### Passage
────────────────────

Design Evaluation: What to do when your product might not what your user need

We all know the drill, to build good products, iterations of research, design, development are needed. However, in the real world, that might not be the case. Sometimes, products are built based on team capability, instead of user need.

When the question is not about did you design the product right, but whether you design the right product instead; design evaluation might be the right tools to help you answer the question.

In early 2020, I revamped a product that can generate patterns using machine learning. The technology was ground-breaking, but no one used the product. More recently, I evaluated a new tool that aims to automate campaign websites for marketing teams. The problem is, when the tool that is supposed to help the team launches, no one wants to use it. The product teams go extra miles to demo it, but nothing changed.

Both scenarios happen in two different environments, but they both hold the same premises and similar background. Both created without proper research and limited understanding of the user. The first product aims to create a tenun pattern for traditional tenun weaver in rural areas with limited internet. While the technology was ground-breaking, it takes hours of stable internet connection to generate only one pattern. In short, the app won’t work on site.

While for the other product, after a series of evaluation, we found that to increase marketing campaign success, what needed is not an automation tool, but a support consultation related to SEO, customer experience and data tracking instead.

When faced with a product that might not be what your user needs; or might not solve your user’s problem, design evaluation helps designers identify what needs to be changed or improved.

Pre and Post Evaluation

There are so many methods to conduct a design evaluation, from heuristic evaluation to usability testing. However, if you need to identify user motivation while assessing the product, pre and post-evaluation methods come in handy. Pre-evaluation conducted to users who haven’t tried the product yet, best to determine the expectation of the products. Meanwhile, post evaluation aims user who already use the product, best to measure performance and satisfaction goals.

Setting up the goal

Before conducting an evaluation, you should always begin with the high-level question: what are we aiming to learn through this evaluation? Once the objective is set, you can start creating the goals.

────────────────────

### Data lines
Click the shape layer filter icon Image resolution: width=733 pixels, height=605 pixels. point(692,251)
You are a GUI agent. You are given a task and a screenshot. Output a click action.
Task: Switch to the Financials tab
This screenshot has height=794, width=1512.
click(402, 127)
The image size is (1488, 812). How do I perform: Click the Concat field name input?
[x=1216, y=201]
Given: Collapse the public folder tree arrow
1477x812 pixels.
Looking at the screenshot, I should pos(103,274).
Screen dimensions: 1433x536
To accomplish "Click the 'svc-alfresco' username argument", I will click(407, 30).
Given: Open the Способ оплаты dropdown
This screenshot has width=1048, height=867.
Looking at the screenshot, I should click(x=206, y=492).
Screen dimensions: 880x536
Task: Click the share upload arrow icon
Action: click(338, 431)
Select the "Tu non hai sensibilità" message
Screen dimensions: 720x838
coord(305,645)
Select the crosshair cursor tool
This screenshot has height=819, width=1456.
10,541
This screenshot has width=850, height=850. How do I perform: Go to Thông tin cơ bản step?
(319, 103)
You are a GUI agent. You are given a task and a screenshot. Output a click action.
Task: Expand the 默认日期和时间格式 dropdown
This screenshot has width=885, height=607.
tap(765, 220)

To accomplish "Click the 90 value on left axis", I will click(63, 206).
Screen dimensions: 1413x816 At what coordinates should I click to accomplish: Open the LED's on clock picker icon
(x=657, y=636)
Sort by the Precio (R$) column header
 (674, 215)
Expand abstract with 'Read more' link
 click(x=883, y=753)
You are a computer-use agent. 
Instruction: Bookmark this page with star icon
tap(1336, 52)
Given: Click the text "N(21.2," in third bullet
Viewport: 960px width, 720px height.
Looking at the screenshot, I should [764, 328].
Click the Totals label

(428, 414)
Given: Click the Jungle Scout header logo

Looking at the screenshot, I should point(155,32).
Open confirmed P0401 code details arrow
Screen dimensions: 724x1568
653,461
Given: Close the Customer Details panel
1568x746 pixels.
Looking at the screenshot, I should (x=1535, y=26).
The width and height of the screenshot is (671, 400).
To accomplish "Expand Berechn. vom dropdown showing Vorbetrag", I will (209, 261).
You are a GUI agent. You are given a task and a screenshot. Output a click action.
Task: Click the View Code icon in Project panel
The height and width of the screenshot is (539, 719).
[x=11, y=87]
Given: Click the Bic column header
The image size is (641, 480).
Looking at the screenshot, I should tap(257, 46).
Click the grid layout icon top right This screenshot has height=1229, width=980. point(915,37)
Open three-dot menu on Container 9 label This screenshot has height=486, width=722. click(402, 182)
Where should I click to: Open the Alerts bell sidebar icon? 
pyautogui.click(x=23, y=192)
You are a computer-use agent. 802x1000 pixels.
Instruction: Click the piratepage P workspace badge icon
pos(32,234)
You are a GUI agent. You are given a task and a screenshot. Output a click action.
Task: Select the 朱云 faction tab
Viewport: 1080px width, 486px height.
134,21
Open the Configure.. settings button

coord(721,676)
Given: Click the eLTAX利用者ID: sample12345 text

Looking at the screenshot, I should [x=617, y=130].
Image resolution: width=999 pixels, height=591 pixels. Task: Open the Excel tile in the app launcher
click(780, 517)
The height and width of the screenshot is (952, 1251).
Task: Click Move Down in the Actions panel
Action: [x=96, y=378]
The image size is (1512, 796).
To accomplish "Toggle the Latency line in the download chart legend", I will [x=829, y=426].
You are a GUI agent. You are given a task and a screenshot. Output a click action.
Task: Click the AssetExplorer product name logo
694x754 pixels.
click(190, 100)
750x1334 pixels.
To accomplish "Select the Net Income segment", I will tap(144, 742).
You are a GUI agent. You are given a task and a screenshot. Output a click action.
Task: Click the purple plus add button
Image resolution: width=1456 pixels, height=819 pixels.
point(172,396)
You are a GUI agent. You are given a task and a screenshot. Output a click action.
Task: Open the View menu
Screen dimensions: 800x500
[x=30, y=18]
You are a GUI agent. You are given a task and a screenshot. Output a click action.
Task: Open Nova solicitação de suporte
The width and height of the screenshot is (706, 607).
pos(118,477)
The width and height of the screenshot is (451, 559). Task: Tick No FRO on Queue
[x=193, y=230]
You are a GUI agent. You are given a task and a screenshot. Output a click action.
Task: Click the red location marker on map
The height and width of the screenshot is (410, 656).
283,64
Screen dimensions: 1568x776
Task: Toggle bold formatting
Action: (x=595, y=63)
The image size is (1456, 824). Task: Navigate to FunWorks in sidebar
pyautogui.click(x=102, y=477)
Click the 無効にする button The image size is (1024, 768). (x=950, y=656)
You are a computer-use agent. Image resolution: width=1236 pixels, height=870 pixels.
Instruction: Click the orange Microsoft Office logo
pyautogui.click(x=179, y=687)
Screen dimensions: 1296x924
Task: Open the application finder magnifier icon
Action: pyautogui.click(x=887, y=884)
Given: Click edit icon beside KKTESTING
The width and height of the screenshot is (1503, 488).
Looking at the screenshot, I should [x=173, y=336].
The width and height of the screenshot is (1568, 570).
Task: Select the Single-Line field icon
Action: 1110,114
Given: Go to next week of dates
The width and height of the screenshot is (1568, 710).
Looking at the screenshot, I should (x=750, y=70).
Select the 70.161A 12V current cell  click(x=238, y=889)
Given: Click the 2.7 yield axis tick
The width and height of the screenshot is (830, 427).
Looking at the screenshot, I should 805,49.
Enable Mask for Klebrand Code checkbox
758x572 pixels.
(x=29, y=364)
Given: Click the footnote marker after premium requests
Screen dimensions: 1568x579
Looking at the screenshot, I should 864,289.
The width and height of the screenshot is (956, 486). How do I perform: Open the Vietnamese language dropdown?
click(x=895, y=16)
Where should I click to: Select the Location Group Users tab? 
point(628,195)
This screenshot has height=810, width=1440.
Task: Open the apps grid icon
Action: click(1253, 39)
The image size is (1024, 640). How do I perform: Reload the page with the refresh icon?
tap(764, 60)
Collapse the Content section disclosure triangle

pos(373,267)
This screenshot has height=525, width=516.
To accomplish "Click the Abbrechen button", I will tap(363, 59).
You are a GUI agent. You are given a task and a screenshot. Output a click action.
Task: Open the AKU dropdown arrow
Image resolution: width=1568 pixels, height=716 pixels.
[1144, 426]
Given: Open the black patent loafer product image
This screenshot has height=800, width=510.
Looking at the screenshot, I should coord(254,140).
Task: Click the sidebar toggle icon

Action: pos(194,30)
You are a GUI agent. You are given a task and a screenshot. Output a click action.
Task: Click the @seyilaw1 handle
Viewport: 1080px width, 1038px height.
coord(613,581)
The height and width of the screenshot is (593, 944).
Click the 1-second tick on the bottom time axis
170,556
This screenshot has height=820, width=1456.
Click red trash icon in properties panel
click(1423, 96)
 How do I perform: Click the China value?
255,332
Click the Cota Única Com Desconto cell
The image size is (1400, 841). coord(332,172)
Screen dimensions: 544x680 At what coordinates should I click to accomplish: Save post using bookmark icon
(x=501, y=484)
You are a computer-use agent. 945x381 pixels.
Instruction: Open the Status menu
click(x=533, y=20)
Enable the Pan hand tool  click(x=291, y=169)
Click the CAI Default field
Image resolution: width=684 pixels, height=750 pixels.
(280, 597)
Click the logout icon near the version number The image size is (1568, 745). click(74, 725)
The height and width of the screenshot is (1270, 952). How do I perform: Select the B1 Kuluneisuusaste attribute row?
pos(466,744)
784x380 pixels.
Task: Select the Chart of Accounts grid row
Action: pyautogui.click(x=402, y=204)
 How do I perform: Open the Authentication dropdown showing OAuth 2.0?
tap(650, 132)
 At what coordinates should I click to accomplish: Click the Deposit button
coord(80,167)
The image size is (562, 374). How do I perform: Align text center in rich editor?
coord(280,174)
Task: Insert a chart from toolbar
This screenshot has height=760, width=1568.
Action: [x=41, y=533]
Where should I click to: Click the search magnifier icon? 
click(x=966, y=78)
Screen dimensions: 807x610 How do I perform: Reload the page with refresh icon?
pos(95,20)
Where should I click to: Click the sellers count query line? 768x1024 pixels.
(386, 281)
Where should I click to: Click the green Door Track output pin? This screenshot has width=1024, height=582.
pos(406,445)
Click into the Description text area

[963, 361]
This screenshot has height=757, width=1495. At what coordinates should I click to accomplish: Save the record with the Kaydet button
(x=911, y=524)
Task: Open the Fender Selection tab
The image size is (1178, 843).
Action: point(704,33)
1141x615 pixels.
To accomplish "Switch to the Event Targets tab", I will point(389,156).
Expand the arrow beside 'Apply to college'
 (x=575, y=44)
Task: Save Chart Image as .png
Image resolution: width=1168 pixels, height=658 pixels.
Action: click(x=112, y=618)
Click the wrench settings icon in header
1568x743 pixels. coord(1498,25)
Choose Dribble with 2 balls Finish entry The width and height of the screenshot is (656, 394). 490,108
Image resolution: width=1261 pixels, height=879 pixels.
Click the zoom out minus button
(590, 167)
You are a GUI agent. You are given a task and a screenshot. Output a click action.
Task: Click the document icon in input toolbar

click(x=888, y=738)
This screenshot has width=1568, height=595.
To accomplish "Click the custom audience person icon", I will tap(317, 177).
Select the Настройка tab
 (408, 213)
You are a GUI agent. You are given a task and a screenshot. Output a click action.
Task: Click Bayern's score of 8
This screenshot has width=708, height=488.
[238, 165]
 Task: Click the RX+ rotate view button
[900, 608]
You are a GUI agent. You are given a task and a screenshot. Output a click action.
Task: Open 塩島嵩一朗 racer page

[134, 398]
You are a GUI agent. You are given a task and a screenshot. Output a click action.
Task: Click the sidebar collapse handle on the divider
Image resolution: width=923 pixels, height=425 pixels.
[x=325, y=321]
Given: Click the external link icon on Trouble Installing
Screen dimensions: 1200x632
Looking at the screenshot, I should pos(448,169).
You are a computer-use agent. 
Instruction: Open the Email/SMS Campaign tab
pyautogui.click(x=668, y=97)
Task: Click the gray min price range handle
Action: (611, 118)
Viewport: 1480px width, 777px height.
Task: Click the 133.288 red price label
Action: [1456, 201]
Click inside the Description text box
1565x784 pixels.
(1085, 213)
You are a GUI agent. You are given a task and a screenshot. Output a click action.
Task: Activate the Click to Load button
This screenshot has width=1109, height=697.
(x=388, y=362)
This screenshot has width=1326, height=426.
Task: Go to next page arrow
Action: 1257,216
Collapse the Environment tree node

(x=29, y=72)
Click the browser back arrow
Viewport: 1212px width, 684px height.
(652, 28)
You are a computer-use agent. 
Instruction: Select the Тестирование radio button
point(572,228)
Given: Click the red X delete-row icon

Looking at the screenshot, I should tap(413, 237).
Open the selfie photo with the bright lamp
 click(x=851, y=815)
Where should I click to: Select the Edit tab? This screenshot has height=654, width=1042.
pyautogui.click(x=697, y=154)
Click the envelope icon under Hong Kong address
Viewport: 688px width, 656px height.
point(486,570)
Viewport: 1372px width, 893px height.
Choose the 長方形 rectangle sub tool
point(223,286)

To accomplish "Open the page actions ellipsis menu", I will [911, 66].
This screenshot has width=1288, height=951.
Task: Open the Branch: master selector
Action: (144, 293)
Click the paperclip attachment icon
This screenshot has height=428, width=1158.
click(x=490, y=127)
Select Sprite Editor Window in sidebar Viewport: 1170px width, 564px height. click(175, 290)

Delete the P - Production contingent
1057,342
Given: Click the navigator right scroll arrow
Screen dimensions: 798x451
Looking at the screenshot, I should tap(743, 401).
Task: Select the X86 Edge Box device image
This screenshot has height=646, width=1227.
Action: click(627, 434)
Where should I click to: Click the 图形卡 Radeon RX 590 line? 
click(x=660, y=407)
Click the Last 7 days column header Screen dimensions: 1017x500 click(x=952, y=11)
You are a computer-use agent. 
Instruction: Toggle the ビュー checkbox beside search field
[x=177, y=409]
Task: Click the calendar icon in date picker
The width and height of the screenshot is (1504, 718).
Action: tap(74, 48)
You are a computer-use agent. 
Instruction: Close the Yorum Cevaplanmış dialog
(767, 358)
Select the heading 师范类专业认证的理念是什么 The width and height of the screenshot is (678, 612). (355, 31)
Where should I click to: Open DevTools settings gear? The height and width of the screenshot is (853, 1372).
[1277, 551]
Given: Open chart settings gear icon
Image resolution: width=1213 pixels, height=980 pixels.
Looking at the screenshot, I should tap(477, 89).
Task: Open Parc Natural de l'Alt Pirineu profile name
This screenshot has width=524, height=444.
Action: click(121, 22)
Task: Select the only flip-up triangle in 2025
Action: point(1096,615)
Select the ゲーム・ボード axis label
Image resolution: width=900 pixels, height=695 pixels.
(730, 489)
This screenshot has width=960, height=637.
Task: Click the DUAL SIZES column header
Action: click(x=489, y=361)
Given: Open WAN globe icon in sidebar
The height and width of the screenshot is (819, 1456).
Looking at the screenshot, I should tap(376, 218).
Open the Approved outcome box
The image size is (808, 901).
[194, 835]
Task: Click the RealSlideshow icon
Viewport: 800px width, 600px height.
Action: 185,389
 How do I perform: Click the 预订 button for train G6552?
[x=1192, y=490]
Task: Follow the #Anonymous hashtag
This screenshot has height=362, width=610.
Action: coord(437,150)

────────────────────

### Exercise objective
Reproduce the design evaluation article above in full, word for word.

### Output
Design Evaluation: What to do when your product might not what your user need

We all know the drill, to build good products, iterations of research, design, development are needed. However, in the real world, that might not be the case. Sometimes, products are built based on team capability, instead of user need.

When the question is not about did you design the product right, but whether you design the right product instead; design evaluation might be the right tools to help you answer the question.

In early 2020, I revamped a product that can generate patterns using machine learning. The technology was ground-breaking, but no one used the product. More recently, I evaluated a new tool that aims to automate campaign websites for marketing teams. The problem is, when the tool that is supposed to help the team launches, no one wants to use it. The product teams go extra miles to demo it, but nothing changed.

Both scenarios happen in two different environments, but they both hold the same premises and similar background. Both created without proper research and limited understanding of the user. The first product aims to create a tenun pattern for traditional tenun weaver in rural areas with limited internet. While the technology was ground-breaking, it takes hours of stable internet connection to generate only one pattern. In short, the app won’t work on site.

While for the other product, after a series of evaluation, we found that to increase marketing campaign success, what needed is not an automation tool, but a support consultation related to SEO, customer experience and data tracking instead.

When faced with a product that might not be what your user needs; or might not solve your user’s problem, design evaluation helps designers identify what needs to be changed or improved.

Pre and Post Evaluation

There are so many methods to conduct a design evaluation, from heuristic evaluation to usability testing. However, if you need to identify user motivation while assessing the product, pre and post-evaluation methods come in handy. Pre-evaluation conducted to users who haven’t tried the product yet, best to determine the expectation of the products. Meanwhile, post evaluation aims user who already use the product, best to measure performance and satisfaction goals.

Setting up the goal

Before conducting an evaluation, you should always begin with the high-level question: what are we aiming to learn through this evaluation? Once the objective is set, you can start creating the goals.